▶ MATERIAL FOR THIS TASK:
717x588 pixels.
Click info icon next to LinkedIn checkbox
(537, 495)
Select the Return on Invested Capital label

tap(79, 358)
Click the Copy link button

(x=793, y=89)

▶ TASK PROMPT: Give back all of the data above without any alteration.

▶ WRITTEN SOLUTION:
717x588 pixels.
Click info icon next to LinkedIn checkbox
(537, 495)
Select the Return on Invested Capital label

tap(79, 358)
Click the Copy link button

(x=793, y=89)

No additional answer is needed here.